* begin EXTRACT PROVIDED *

> On 1 Mar 2017, at 04:11, Nick Mathewson <nickm@xxxxxxxxxxxx> wrote: > > On Tue, Feb 28, 2017 at 6:42 AM, teor <teor2345@xxxxxxxxx> wrote: > > Hi, Tim! > > This looks pretty plausible to me. Do you have time to write up a > quick&dirty python function that actually performs the smoothing? Well, it's a function, but it's not pretty, because it needs to know all the consensus bandwidth values to find the percentile to do the smoothing. > If > so, I can test it out on the January consensuses and measure the > impact on compressed diff sizes. To generate a list of bandwidths, run: cat cached-microdesc-consensus | grep ^w | cut -d= -f2 | cut -d" " -f1 > bandwidth_list To generate a list of pairs: bandwidth rounded_bandwidth Run: ./bwround.py bandwidth_list There's an alternative scheme available in the script, to use it, comment out the line: rounding_configs = excess_rounding (The alternative scheme rounds the 99th percentile to 2 significant figures rather than 3.) I'd be interested in how each scheme performs. T -- Tim Wilson-Brown (teor) teor2345 at gmail dot com PGP C855 6CED 5D90 A0C5 29F6 4D43 450C BA7F 968F 094B ricochet:ekmygaiu4rzgsk6n xmpp: teor at torproject dot org ------------------------------------------------------------------------
#!/usr/bin/python
import math
import bisect
import sys
# define error functions and midpoint functions
def error_ratio(mid, minmax):
'''The ratio between the rounded value and the actual value
| n / r(n) - 1 |
'''
return abs(minmax / mid - 1.0)

* end EXTRACT PROVIDED *
* begin DATASET SECTION *

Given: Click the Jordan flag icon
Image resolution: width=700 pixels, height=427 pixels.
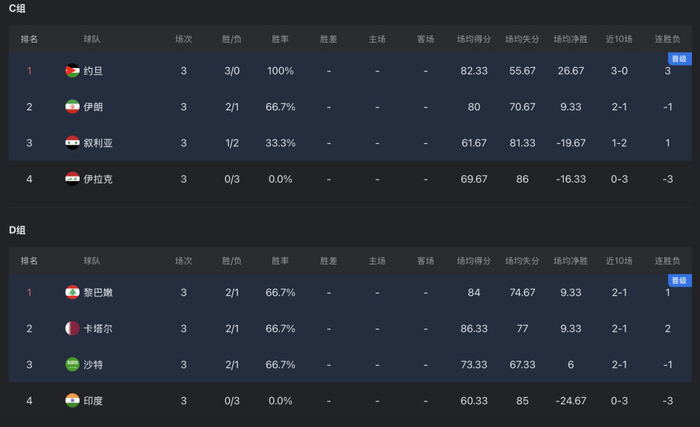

* end DATASET SECTION *

== REQUIREMENT 1 ==
Answer these from the bandwidth-rounding message:
(a) To how many significant figures does the alternative scheme round the 99th percentile?
(b) Which line must be commented out to use the alternative scheme?
(c) What expression does the function error_ratio return?
== REQUIREMENT 2 ==
Write the next part of the bandwidth-rounding message, starting after its final line of Python code.

== RESULT 1 ==
(a) Two significant figures, rather than three.
(b) rounding_configs = excess_rounding
(c) abs(minmax / mid - 1.0)

== RESULT 2 ==
def mid_min_error_ratio(l, h):
'''Minimise the ratio between the rounded value and the actual value
'''
# if low is 0, map everything to 0
if l == 0.0:
return h
return math.sqrt(l * h)
def error_difference(mid, minmax):
'''The difference between the rounded value and the actual value
| n - r(n) |
'''
return abs(minmax - mid)
def mid_min_difference(l, h):
'''Minimise difference between the rounded value and the actual value
'''
return (l + h)/2.0
# define rounding table generation functions
def rounding_table(precision, geometric = True,
low = None, high = None, values = None):
'''Create a table of geometric rounding values
The number of distinct values is the same as that used to round to
precision significant digits, or 9*10**(precision - 1)
'''
# we effectively round to a number of values corresponding to 'precision'
# significant digits, but we need an extra digit of precision to accurately
# capture the values around the low end
precision += 1.0
if low is None:
low = math.pow(10.0, precision - 1.0)
else:
low = float(low)
if high is None:
high = low*10.0
else:
high = float(high)
# Create the same number of values as there are in the existing scheme
# (an appropriate midpoint function should be used to choose whether to
# round to the lower or higher value)
if values is None:
values = int((high - low) / 10.0)
else:
values = int(values)
assert values > 0
bounds = [low, high]
scale = (high-low)/values
if values == 1:
# use the values supplied: high is the lower bound of the next table
bounds = [int(low), int(high)]
elif not geometric:
# alternative implementation: increase the values linerly between low
# and high
bounds = range(int(low), int(high)+1, scale)
else:
# increase the values geometrically between low and high
step = math.pow(high/low, 1.0/values)
#print step
next = low/scale
bounds = []
while next <= (high/scale + 1.0):
bounds.append(next)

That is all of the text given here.